• **PROBLEM**
Say how many lines in the listing contain the string "icon", giving the number alone.
---*---
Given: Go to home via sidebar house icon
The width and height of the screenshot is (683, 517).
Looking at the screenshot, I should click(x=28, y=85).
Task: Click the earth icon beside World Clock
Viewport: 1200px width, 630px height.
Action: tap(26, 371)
---*---
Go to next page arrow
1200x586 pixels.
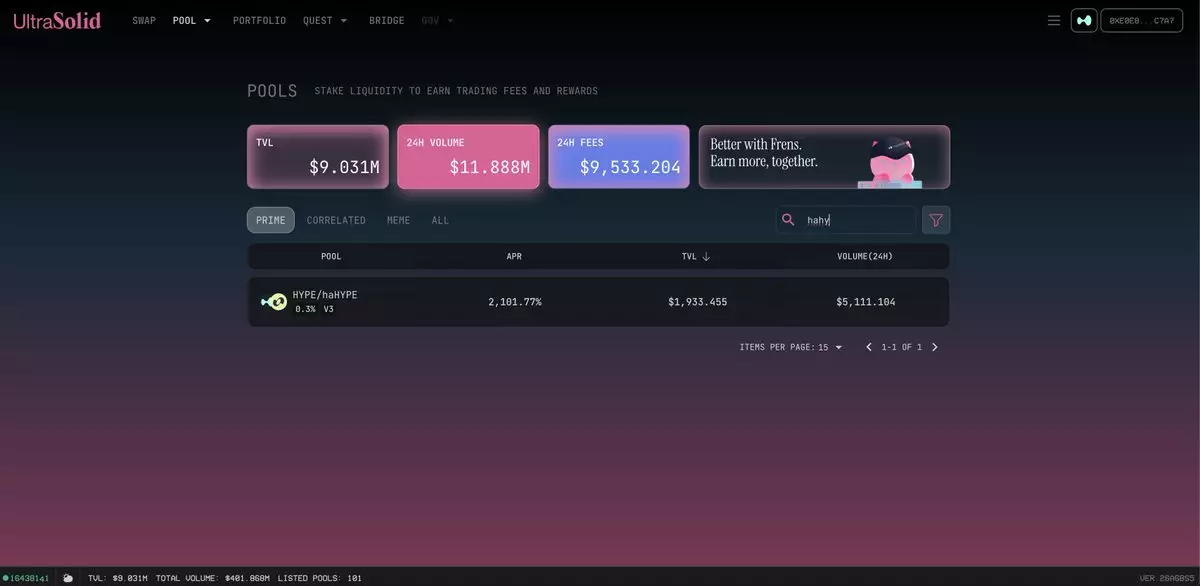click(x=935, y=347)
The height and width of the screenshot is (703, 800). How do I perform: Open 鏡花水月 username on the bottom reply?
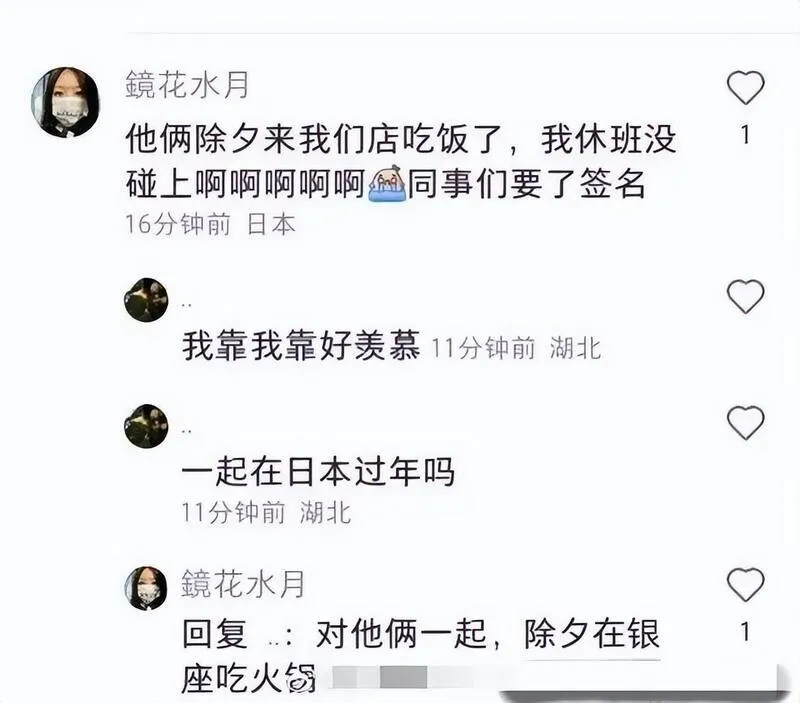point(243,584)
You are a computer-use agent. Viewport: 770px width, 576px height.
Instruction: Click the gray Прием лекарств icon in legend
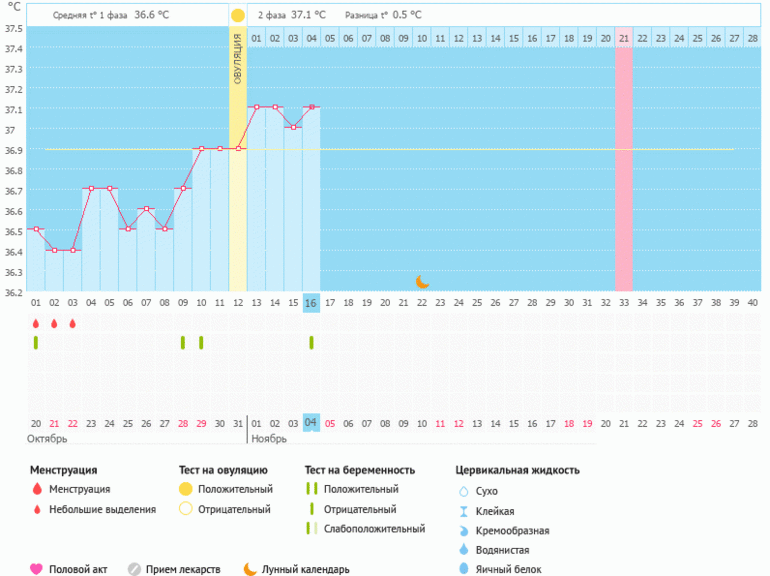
---*---
• **RESULT FOR THIS EXERCISE**
3